Este apasionado por el candombe y la cultura afrouruguaya, temas predominantes en una prolífica obra que abarcó la pintura, la escultura, la cerámica, el cine, la música y las letras, participó hace pocos días tocando el tambor en el tradicional desfile de Llamadas de Montevideo.
"El último desfile lo realizó con nosotros", recordó el director de la comparsa Cuareim 1080, Waldemar "Cachila" Silva. "Para nosotros y para todo el país es una profunda pérdida", agregó. "Deja un vacío en la cultura uruguaya".
Sus soles y personajes con su trazo inconfundible pueden encontrarse en lienzos y murales en edificios públicos y viviendas privadas de todo el país, pero también supieron darle color a los aviones de la quebrada aerolínea uruguaya Pluna.
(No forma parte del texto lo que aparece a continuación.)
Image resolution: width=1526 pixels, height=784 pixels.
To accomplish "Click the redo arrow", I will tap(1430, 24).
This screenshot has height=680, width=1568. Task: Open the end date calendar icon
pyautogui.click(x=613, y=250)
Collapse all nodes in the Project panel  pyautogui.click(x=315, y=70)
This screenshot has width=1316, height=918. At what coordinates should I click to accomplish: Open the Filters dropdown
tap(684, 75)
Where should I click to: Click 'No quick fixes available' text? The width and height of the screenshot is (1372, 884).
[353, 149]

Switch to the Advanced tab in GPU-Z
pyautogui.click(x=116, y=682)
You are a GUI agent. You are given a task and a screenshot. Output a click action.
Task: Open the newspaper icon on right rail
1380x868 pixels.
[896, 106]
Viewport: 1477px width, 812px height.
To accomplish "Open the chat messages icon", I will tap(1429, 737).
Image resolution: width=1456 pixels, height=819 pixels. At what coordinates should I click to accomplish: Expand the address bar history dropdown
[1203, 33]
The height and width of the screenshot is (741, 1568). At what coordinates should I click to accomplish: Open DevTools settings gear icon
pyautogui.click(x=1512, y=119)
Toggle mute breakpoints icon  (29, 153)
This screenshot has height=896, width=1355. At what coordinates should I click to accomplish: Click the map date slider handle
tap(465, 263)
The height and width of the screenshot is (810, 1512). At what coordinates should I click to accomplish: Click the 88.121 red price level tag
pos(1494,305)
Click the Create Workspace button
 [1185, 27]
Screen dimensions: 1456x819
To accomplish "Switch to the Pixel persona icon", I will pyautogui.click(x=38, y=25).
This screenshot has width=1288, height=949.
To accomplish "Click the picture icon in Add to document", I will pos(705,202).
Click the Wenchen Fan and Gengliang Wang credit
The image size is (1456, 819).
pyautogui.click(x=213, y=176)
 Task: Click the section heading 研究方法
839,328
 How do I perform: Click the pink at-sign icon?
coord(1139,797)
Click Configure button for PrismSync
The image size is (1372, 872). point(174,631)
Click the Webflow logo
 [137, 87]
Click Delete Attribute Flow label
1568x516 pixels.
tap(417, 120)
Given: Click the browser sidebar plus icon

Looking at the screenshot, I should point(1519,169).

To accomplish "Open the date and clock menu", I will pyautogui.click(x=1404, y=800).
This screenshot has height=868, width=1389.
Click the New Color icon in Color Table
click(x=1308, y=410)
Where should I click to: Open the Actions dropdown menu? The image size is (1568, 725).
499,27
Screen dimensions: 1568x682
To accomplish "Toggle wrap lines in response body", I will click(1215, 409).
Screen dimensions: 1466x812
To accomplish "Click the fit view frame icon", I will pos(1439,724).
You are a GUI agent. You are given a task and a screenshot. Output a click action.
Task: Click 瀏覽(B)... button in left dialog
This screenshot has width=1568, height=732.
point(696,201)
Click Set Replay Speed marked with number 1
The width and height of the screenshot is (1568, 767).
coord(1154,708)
"Ya no lo tendremos entre nosotros. Pero nos ha dejado sus cosas y sus ejemplos de vida: su arte, su voluntad que nunca claudicó, su energía, su sencillez y humildad, sus rasgos de identidad uruguaya y popular", indicó en un comunicado Oscar Washington Tabárez, entrenador de la selección uruguaya, a la que el artista obsequió recientemente un mural.
Nacido en Montevideo el 1º de noviembre de 1923 en una familia acomodada, este autodidacta partió en su juventud a Buenos Aires, donde se vinculó a las artes.
A su regreso, se apasionó por el mundo de la cultura afrouruguaya: para conocerlo de cerca se instaló en el conventillo Mediomundo, un caserón habitado por familias negras, ahora demolido, donde pintaba ropa para las comparsas, decoraba tambores o componía candombes. Pronto pasó a pintar escenas sobre las lavanderas, los velorios o los casamientos de la comunidad.
Su fascinación por ese tema lo llevó luego a Brasil y a recorrer Africa.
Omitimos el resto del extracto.